* _Set task_: Continue the diary-style piece about a social media cleanse, starting right after its last sentence.

— begin Excerpt —

With the entire world focused on meaningless events on social media, it can be hard to concentrate on things that are really important. Therefore, I have bravely decided to take on the overwhelming task of a social-media cleanse, I voluntarily choose not to use social media apps on my phone for as long as possible and instead socialize in person. After leaving my phone number on every app possible so that others can contact me in case of an emergency, I decided to begin my journey. 

It has been a solid two minutes and 35 seconds since I deleted my Instagram, Twitter and Snapchat apps. I have to say, I am feeling amazing! Without the constant notifications from my phone, I am now forced to focus on things that matter, such as improving my English by writing and talking to my family, both activities I never would have thought to do if it wasn’t for this enlightening cleanse. Being away from social media for such a long time has also greatly reduced my feelings of anxiety. 

An excruciating ten minutes has passed since the last time I updated my diary, and I take back what I said about the reduced feelings of anxiety. Missing human connection, I picked up my first newspaper since middle school, but I was horrified to discover that our beloved Barack Obama was no longer our president. Instead it was this man named Donald Trump, and although I had just learned about him serving as the U.S. president, it seemed that he was already halfway through his presidential term. 

It has been 15 minutes since the start of my social media detox, and I can already feel the end approaching. I received a few important emergency texts and calls from friends asking to hang out. Although my cleanse is doing its job by forcing me to meet up and have face-to-face conversations with people  instead of depending on FaceTime, I had to say no to their invitations. I mean, what is the point of hanging out with anyone if you can’t post a cute photo or Instagram boomerang to your story?

— end Excerpt —
— begin Information supplied —

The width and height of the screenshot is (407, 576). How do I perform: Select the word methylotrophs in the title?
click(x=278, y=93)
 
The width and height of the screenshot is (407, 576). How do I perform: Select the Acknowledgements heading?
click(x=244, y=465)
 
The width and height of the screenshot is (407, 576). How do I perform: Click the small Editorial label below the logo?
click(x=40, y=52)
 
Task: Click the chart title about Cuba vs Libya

— end Information supplied —

* _Result below_:
It’s almost as if I can’t be happy with myself or continue living my life without all the online validation I receive through likes and comments from fellow peers.

It has been one minute since I last updated my diary, and I am slowly realizing that my life has absolutely no purpose without social media. I mean, why am I even persevering with this cleanse for so long if I can’t post about it on my Snapchat story and relay to the entire world how brave I am for carrying through? What is the point of this detox if I am not encouraging other avid social media users online to do the same? I can’t believe I gave up hours of endless and humorous scrolling on TikTok for face-to-face conversations with my family. This is so not worth it.

After a painful 20 minutes, I have decided that it is time to end my social media cleanse challenge. I am proud of myself for pushing through such an excruciatingly long and tedious period of my life in order to rediscover myself and my thoughts without the influences of social media. I feel rejuvenated and am learning to appreciate myself without validation from others (at least for the first half of my cleanse before the anxiety kicked in). So long detox, maybe I’ll see you again when I need to take another serious break from social media.